Renters haven’t had a much better time of it, with latest CoreLogic data showing the median rate increasing at the fastest rate in the country in December, capping off an overall increase of 11.2 per cent in 2022.

Crime is a slightly more complicated topic, with Ms Mettam having repeatedly insisted in recent weeks that violent crime in WA is ‘out of control’.

While it’s certainly trended upwards across the state in 2020 and 2021, offences were still relatively low last year, with WA Police tracking fewer offences in 2022 than in the five years prior to the pandemic.

Violent offences are on the up across the entire state but much of that is being felt in regional communities, where the rate has more than doubled in the past eight years.

When pushed on these figures, Ms Mettam countered that the general decrease in crime was largely attributable to a fall in drug offences, which are lower now than at any time since 2014.

Still, the point remains that a law-and-order platform may prove less than compelling, particularly when the state government is running a similarly hard line on youth detention.

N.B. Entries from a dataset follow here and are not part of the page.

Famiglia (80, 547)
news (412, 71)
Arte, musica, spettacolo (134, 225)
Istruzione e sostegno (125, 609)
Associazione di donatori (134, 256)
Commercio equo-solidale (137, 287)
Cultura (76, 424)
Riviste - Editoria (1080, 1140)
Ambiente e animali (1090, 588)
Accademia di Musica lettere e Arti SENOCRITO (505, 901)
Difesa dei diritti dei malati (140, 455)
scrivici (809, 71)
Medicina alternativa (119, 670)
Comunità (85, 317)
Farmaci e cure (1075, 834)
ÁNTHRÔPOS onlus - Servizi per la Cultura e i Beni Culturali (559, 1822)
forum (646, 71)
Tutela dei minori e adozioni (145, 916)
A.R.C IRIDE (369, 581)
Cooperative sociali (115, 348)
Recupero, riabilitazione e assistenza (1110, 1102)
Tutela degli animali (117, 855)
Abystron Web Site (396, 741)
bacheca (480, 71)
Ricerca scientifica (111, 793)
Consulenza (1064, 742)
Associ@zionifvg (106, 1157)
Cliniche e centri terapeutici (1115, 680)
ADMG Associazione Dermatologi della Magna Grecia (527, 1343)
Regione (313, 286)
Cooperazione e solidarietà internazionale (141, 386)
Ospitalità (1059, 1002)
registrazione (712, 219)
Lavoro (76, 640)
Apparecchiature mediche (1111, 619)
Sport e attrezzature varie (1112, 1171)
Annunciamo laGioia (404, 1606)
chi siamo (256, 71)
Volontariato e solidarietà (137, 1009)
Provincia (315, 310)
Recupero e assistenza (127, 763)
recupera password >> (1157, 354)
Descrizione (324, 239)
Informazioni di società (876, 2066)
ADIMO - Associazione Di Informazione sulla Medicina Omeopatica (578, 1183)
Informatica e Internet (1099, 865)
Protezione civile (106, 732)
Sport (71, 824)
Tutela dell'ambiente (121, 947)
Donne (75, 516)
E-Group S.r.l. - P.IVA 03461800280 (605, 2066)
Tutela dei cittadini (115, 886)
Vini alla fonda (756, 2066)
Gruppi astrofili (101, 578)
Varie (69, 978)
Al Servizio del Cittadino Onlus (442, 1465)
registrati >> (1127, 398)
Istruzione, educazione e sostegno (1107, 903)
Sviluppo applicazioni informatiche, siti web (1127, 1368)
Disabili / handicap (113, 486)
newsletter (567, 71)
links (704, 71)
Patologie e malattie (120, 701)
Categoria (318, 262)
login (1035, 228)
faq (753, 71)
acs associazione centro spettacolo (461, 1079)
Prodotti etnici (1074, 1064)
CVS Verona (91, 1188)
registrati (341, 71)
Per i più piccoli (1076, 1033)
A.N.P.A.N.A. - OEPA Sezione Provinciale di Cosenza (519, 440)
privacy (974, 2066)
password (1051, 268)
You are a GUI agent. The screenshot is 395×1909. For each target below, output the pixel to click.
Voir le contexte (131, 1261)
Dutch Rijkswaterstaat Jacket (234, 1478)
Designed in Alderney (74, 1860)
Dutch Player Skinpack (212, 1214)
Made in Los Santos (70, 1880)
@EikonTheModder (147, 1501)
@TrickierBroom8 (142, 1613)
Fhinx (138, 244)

Health policy, meanwhile, presents as comfortable terrain for Ms Mettam, who has chosen to retain her role as spokesperson for that portfolio.

She is, like many opposition leaders across Australia in recent years, fond of touting ambulance ramping figures, which in metropolitan Perth were up 26 per cent in January on 12 months prior.

It’s important to note those figures came as case volumes also reached an eight-year high.

However, recently released Productivity Commission research shows St John WA managed the second-best response times for any ambulance operator in Australia in FY22.

Data like that does help Ms Mettam bolster her case it’s the government that needs to pick up the slack.

Unsurprisingly, it’s a subject Ms Mettam seemed comfortable addressing.

She recited in great detail how the Barnett government had put more beds in public hospitals and been responsible for the four-hour rule in emergency departments.

The further the interview progressed, the sharper Ms Mettam’s responses became; concise slogans and phrases that, if repeated often enough, could give a moribund opposition a pulse headed into 2025.

“I have so many people say to me, ‘How on earth is that we’re in a state as prosperous as ours that we have a health system that’s on its knees?’” she asked.

“That’ll be a priority of ours as a team going forward in the lead up to the next election.”